PTFE is obtained through polymerization, by breaking the double bond of tetrafluoroethylene (gaseus) and it has a CF2 structure, from which the name polytetrafluoroethylene.
PTFE appears in a granular powder at high crystallinity (approx. 95%), with a specific weight of approximately 2,2 g/cm3 and it reaches a gel form at 327°C (n.b.:PTFE does not melt!); the molecules have variable dimensions, ranging from 30 to 500 pm based on the application.
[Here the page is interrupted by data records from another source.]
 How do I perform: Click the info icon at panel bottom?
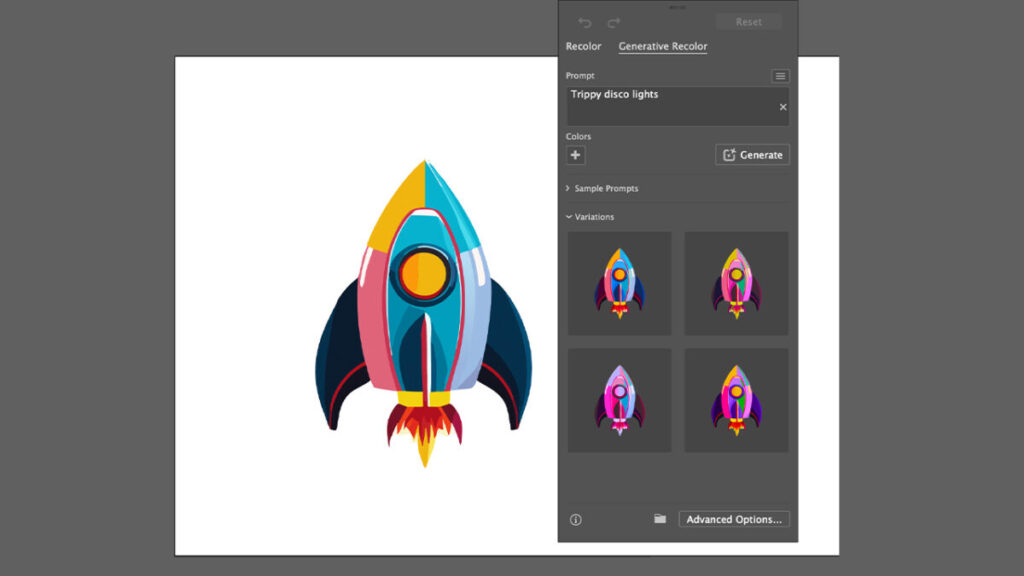click(x=576, y=520)
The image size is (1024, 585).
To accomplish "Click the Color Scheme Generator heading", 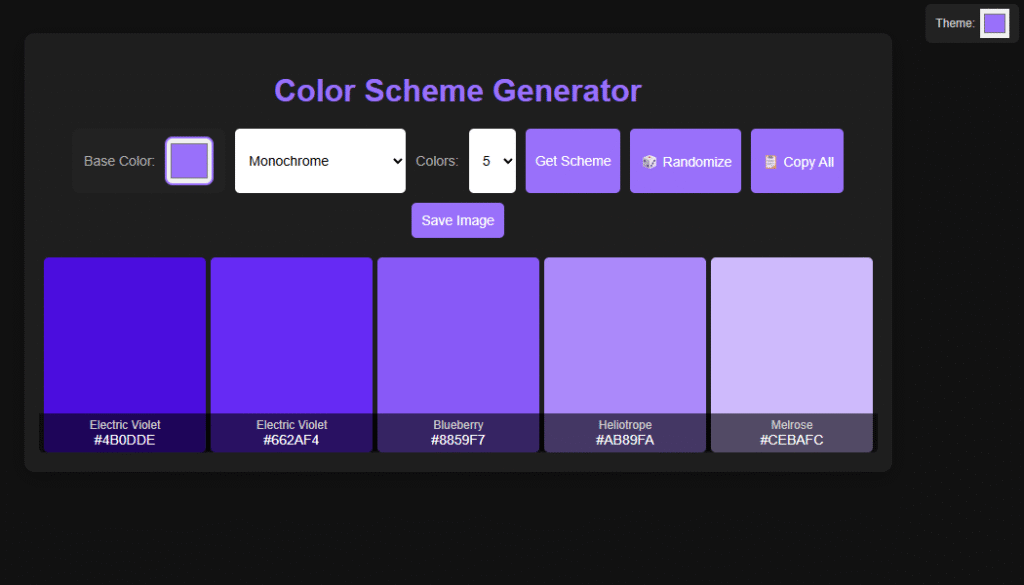I will [x=457, y=91].
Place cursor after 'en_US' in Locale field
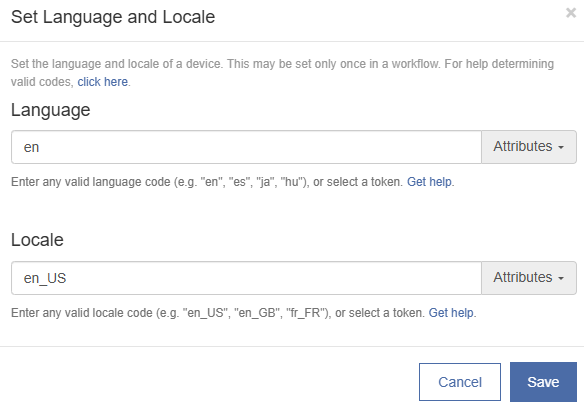This screenshot has height=413, width=584. pyautogui.click(x=67, y=279)
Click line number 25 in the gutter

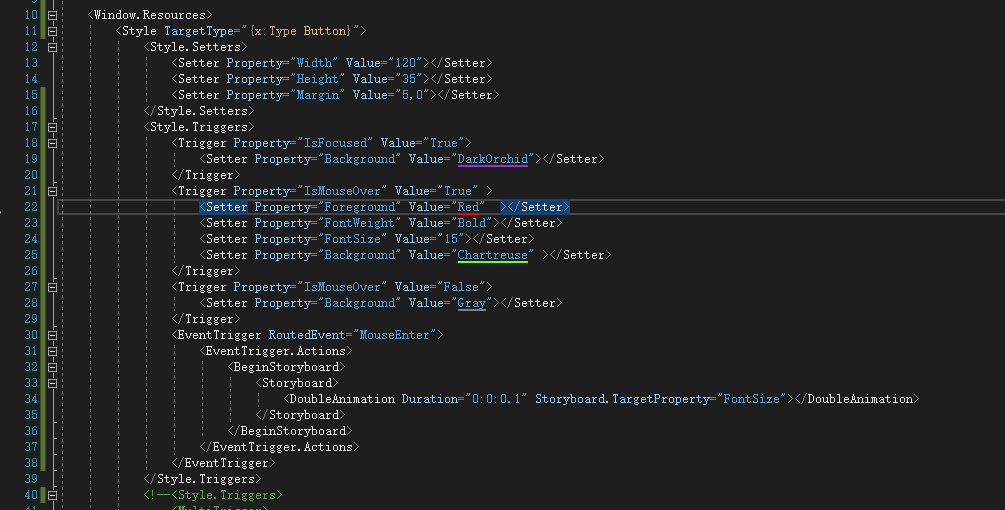[30, 255]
Furthermore, particles could be free flow or not free flow.
Some of the noteworthy properties of PTFE are:
- very high inertia, due to the presence of fluorine atoms, which, thanks to their compact structure, shield the carbon atoms of the polymer chain from potential chemical damages.
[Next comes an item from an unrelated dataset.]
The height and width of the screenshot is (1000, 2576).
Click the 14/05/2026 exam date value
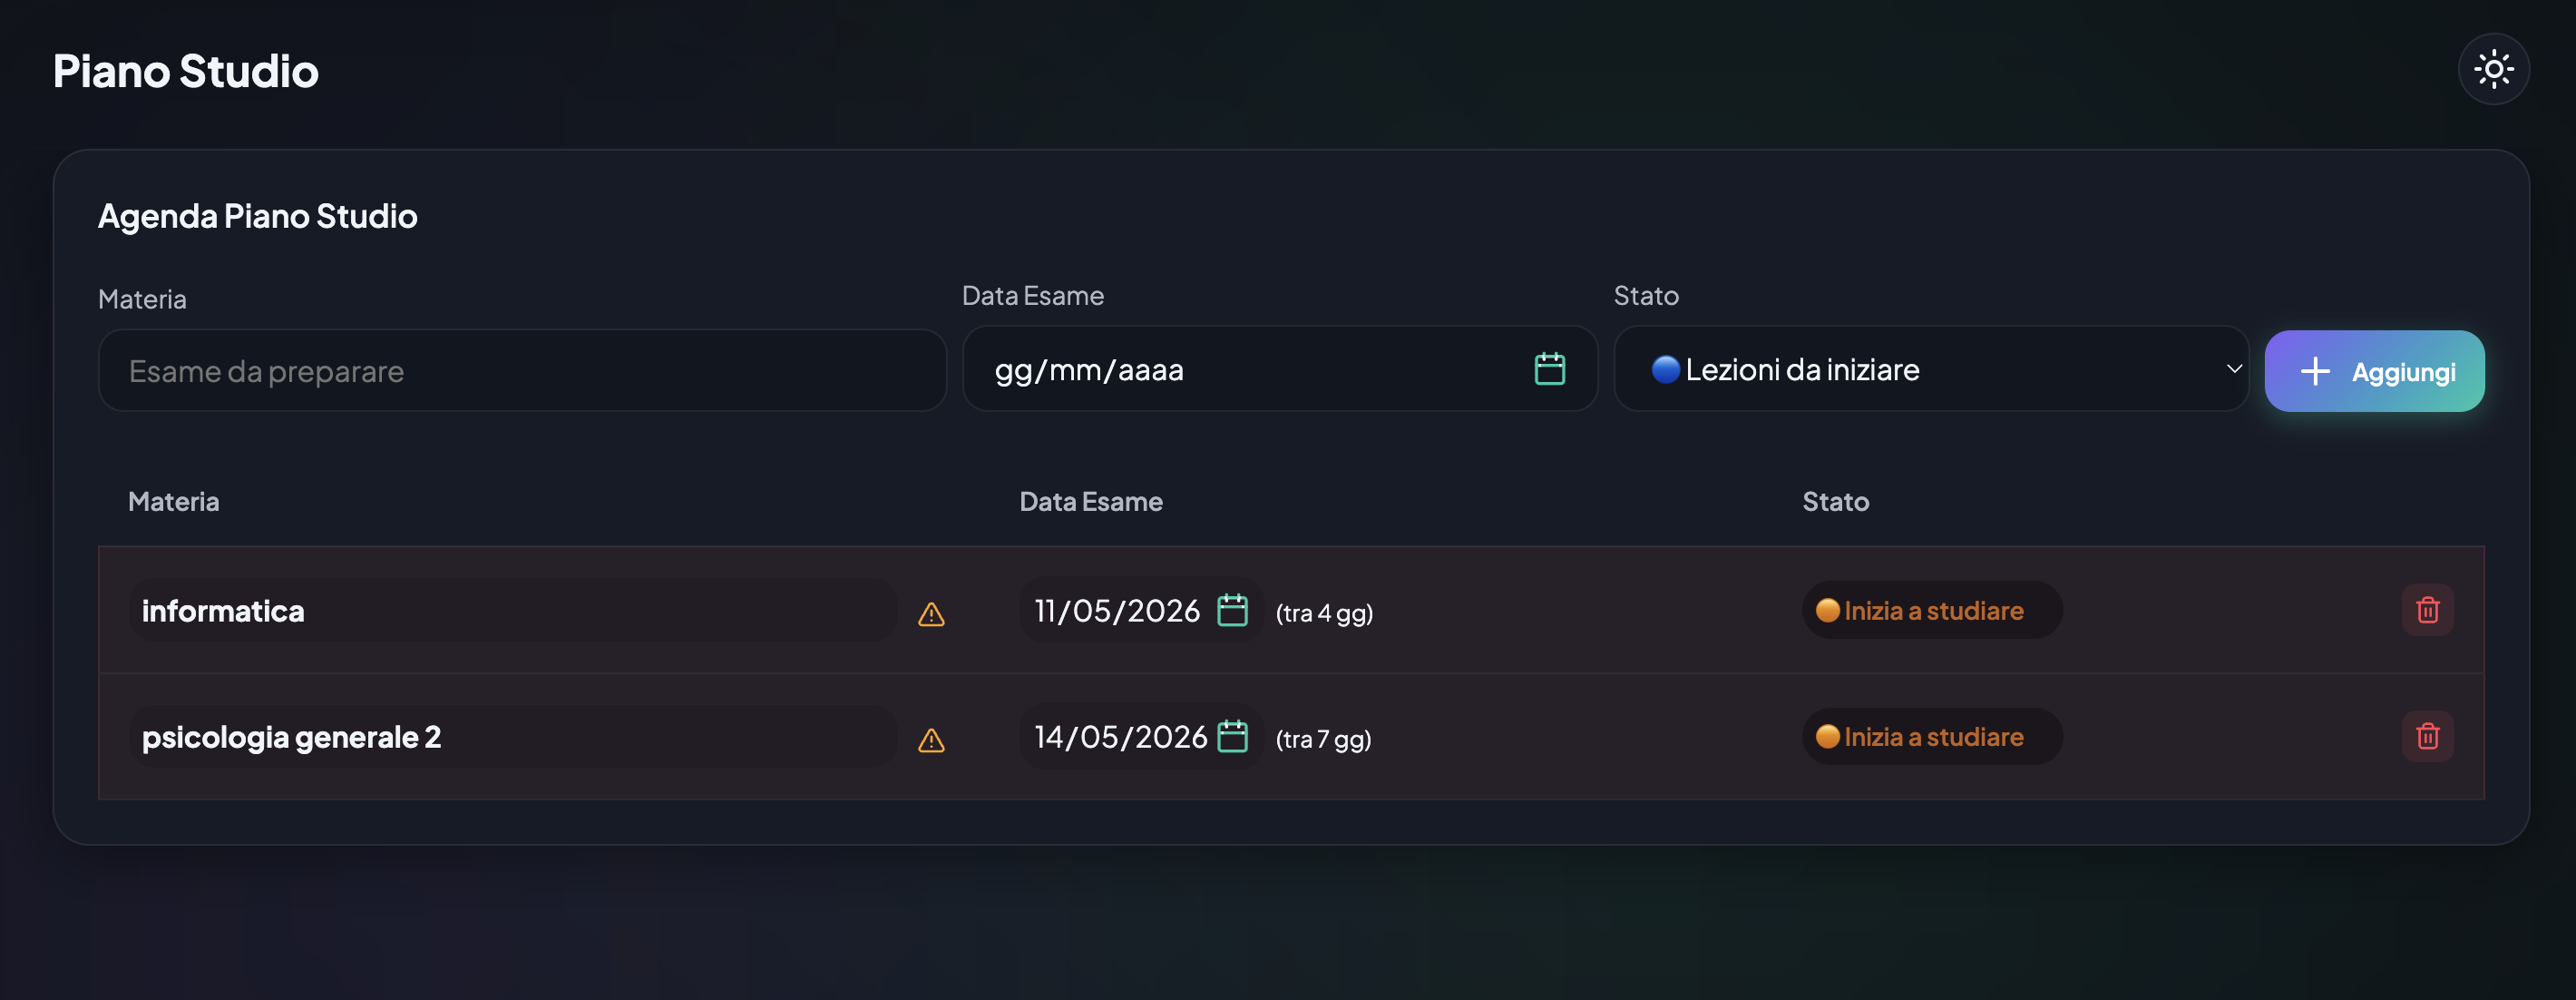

PTFE is only undermined by atomic fluorine, trifluoromethyl and alkali metals at fusion temperatures;
- It is insoluble in every solvent under 300°C;
- It has a wide range of working temperatures (from a minimum of approximately - 268°C to a maximum temperature of 220°C, with peaks of 250°C);
- It is a bad thermal conductor, regardless of the exposure temperature;
- It has extremely low adhesiveness, due to its reduced superficial tension;
- It has the lowest friction coefficient amongst every other existing solid materials;
- It is extremely hydrophobic and completely hydrolysis-proof (it is used as an anti-corrosive barrier and it can hold its characteristics even after years of being in contact with fluids);
- It is chemically pure and inert;
- It is microbiologically resistant, it doesn’t let bacteria and fungi proliferate;
- It is electrically insulating;
- It is non-flammable;
- It holds up very well against atmospheric and environmental ageing, even when it faces high temperatures or when in contact with solvents, oils, oxidizing agents and UV rays.
- It has good mechanical properties, especially when employed in presence of vibration or flexions.